Nathan Gibbs

Personal information
- Born: 22 December 1959 (age 66)

Playing information
- Height: 179 cm (5 ft 10 in)
- Weight: 89 kg (14 st 0 lb)
- Position: Lock, Second-row
Club
| Years | Team | Pld | T | G | FG | P |
| 1978–83 | South Sydney | 86 | 27 | 0 | 0 | 87 |
| 1984 | Parramatta Eels | 9 | 2 | 0 | 0 | 8 |
|  | Total | 95 | 29 | 0 | 0 | 95 |
- Source:

= Nathan Gibbs =

Australian rugby league footballer

Nathan Gibbs (born 22 December 1959) is an Australian sports physician and former professional rugby league footballer. He played for the South Sydney Rabbitohs and Parramatta Eels in the New South Wales Rugby League (NSWRL) competition.
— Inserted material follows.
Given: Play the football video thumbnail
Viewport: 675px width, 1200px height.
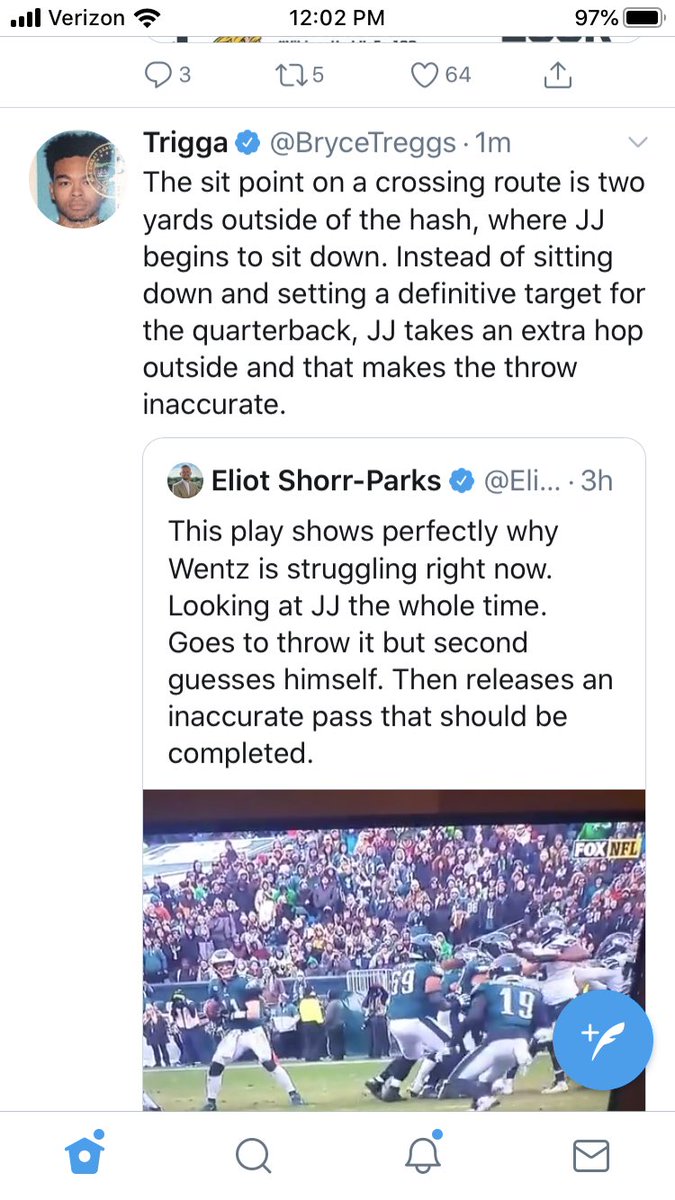Looking at the screenshot, I should (394, 950).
==Early life and sports career==
Gibbs was a South Sydney junior but was graded by Eastern Suburbs during his final year at school. He returned to South Sydney and made his first-grade debut in 1978. Gibbs went on to captain the club and was named Dally M Second Rower of the Year in 1980.

==Medical career==
During the 1990s, he was a team doctor for Manly Warringah, New South Wales and the Australian Kangaroos. In 1990, it was Gibbs who made the decision, controversial at the time, to rule Wally Lewis unfit to play for the Kangaroos. Following the appointment of Chris Anderson as coach of the Kangaroos in 1999, Gibbs was replaced by then Canterbury doctor Hugh Hazard.

Gibbs continues to work in the rugby league arena and was also club doctor for the Sydney Swans where he was appointed Life Membership on 1 October 2010. He was one of the inaugural Fellows of the Australasian College of Sport and Exercise Physicians.